— Input for this task —
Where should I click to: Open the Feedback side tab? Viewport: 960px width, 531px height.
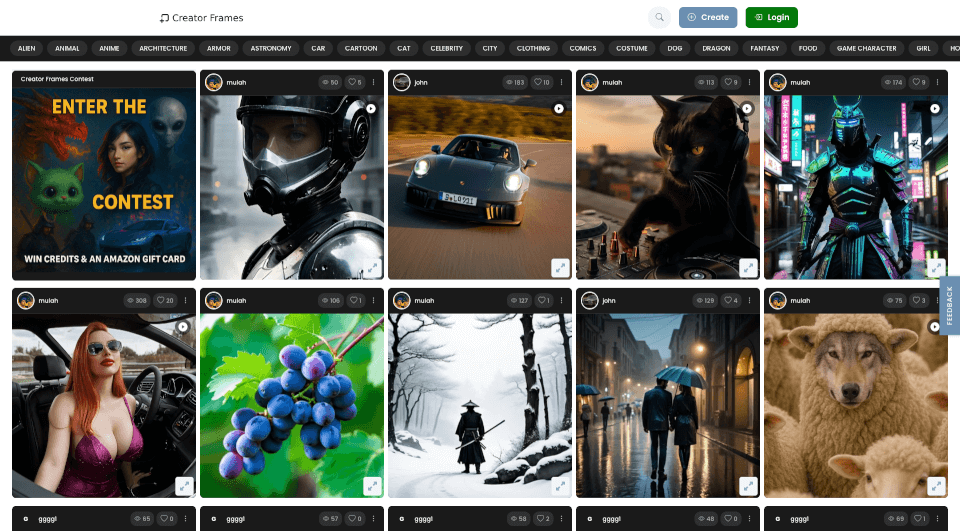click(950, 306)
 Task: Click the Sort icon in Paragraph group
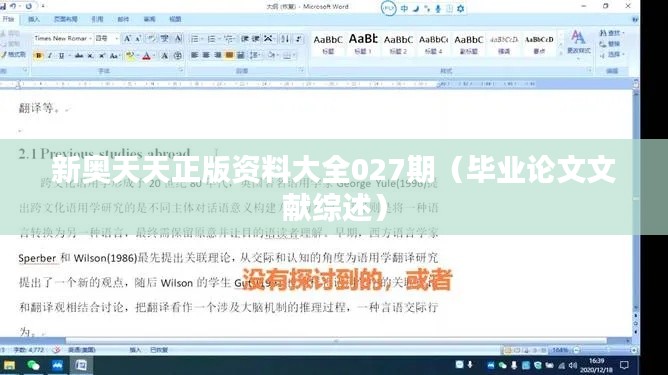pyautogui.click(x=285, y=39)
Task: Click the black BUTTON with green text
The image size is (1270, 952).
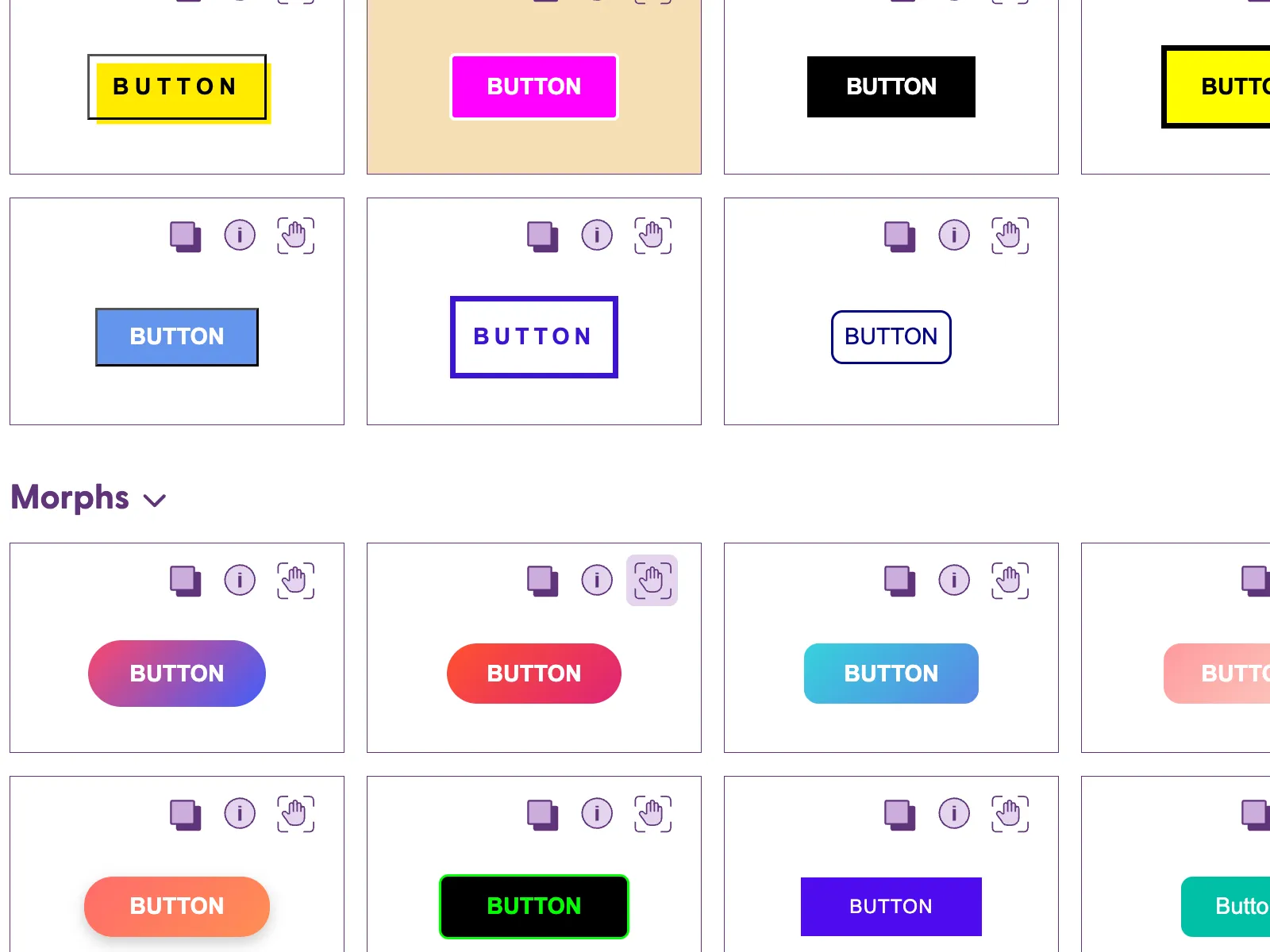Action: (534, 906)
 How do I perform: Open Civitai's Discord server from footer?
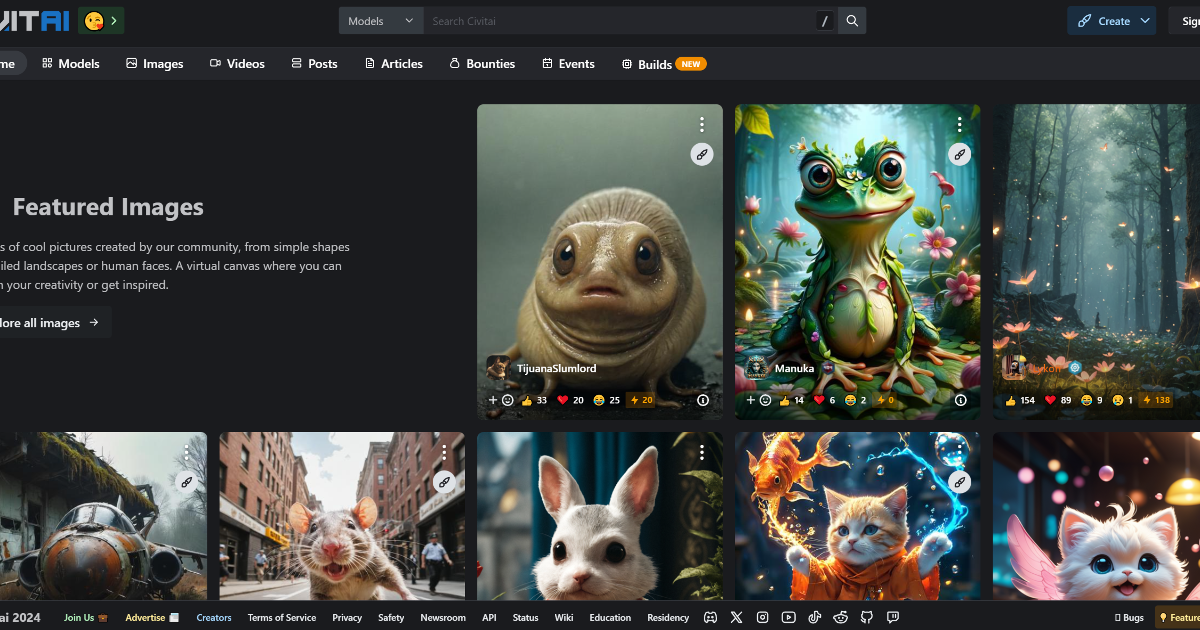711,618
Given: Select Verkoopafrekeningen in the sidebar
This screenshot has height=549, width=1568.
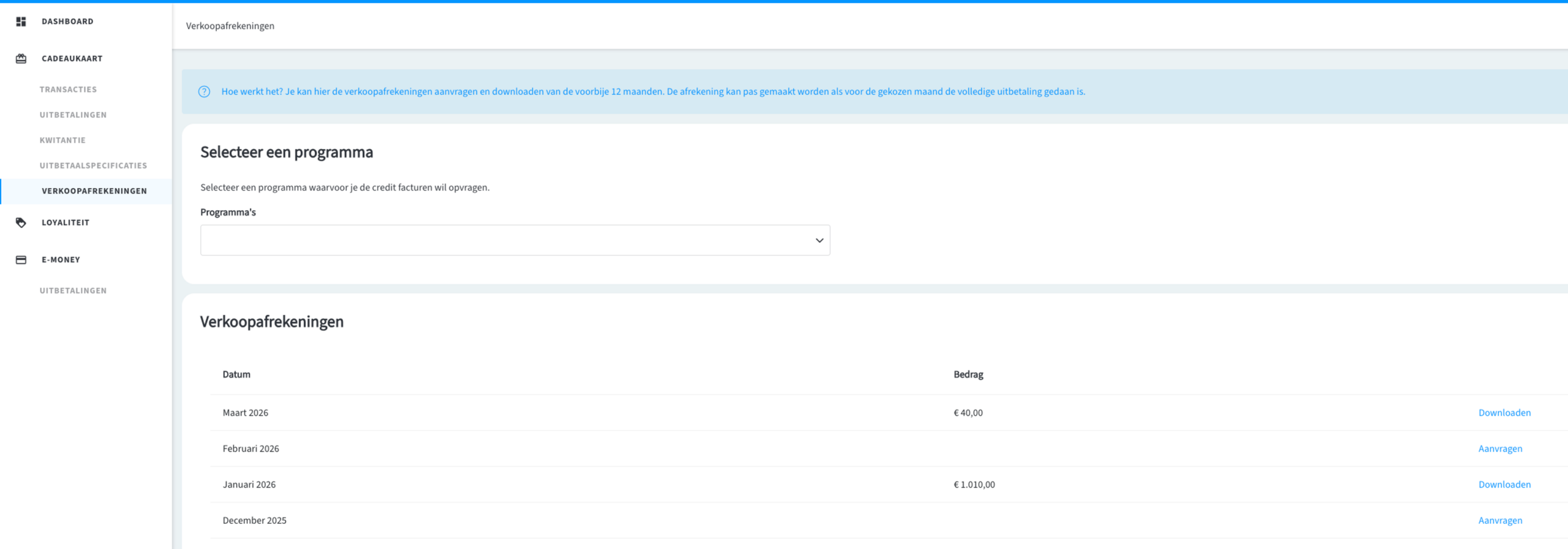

---

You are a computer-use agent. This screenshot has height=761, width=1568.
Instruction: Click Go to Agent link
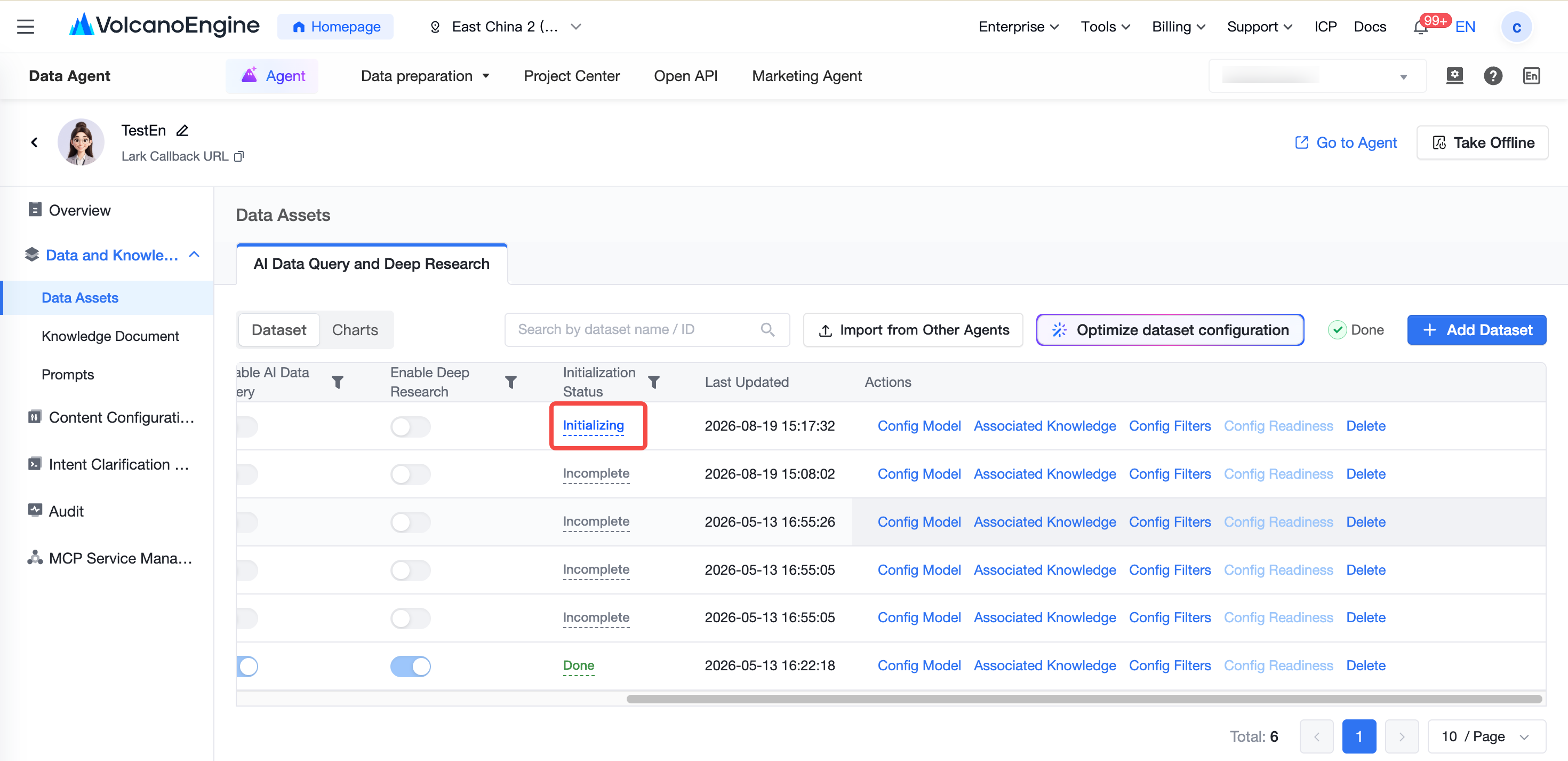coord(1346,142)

* * *

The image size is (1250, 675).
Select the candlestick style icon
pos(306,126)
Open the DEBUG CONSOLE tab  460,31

— Exercise prompt —
Above are some records. Output exactly the lines from the one that contains "Task: Click the Sort icon in Paragraph group" to the one that contains "This screenshot has height=549, width=1568.", keeping both, and omit the pictures.

— Response to the task —
 Task: Click the Sort icon in Paragraph group
pyautogui.click(x=285, y=39)
Task: Click the black BUTTON with green text
The image size is (1270, 952).
Action: (534, 906)
 How do I perform: Open Civitai's Discord server from footer?
711,618
Given: Select Verkoopafrekeningen in the sidebar
This screenshot has height=549, width=1568.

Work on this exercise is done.